Chronologie des Verfahrens

Die Chronologie des Verfahrens wurde ebenfalls der Tageszeitung Radikal vom 21.09.2012 entnommen.

20. Januar 2010: Die Staatsanwaltschaft in Istanbul nimmt einen Artikel in der Tageszeitung Taraf zum Anlass, Ermittlungen einzuleiten. Nach den Vernehmungen von etlichen Angeklagten, an erster Stelle der ehemalige Kommandant der 1. Armee, der pensionierte General Çetin Doğan kommen sie nach Einspruch gegen die Haftbefehle zunächst auf freien Fuß.

6. Juli 2010: Eine Anklageschrift gegen 196 Angeklagte wird an die 10. Kammer für schwere Straftaten in Istanbul geschickt.

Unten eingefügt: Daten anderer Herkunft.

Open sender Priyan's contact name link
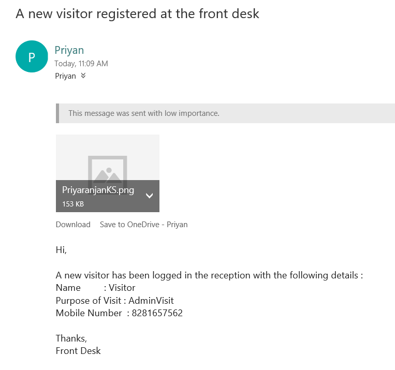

Nach Artikel 147 des alten Strafgesetzes (TSG) mit der Nummer 765 werden wegen des Versuches, die Regierung der türkischen Republik mit Gewalt von der Ausübung ihres Amtes abzuhalten, Strafen zwischen 15 und 20 Jahren Haft gefordert.

19. Juli 2010: Die 10. Kammer für schwere Straftaten in Istanbul nimmt die Anklageschrift an und ordnet gegen 102 Angeklagte die Ergreifung an.

6. August 2010: Die 11. Kammer für schwere Straftaten in Istanbul hebt 101 Anordnungen zur Ergreifung der Verdächtigen auf. Nur gegen den Major Ahmet Şentürk bleibt sie bestehen. Er kommt auf Einspruch aber ebenfalls auf freien Fuß.

16. Dezember 2010: Das Verfahren beginnt auf dem Kampus der Haftanstalt in Silivri.

11. Februar 2011: In der 13. Sitzung werden gegen 164 Angeklagte Haftbefehle (soweit sie anwesend sind) und Anordnungen auf Ergreifung (für nicht anwesende Angeklagte) ausgestellt. Danach kamen 158 Angeklagte in U-Haft. Die Vernehmung von 191 Angeklagten erstreckte sich über 47 Verhandlungstage.

in der Zwischenzeit: am 6. Dezember 2010 wurden in einer militärischen Einheit Gölcük digitale Beweise gefunden, von denen einige sich auf die Ermittlungen zu “Balyoz” beziehen sollen. Am 19. Februar 2011 ging ein Hinweis beim Polizeipräsidium in Istanbul per E-Mail ein, die zur Durchsuchung der Wohnung des Majors Hakan Büyük in Eskişehir führte. Die Ermittlungen führten zu einer Anklageschrift gegen 28 Personen, von denen sich 15 in U-Haft befanden.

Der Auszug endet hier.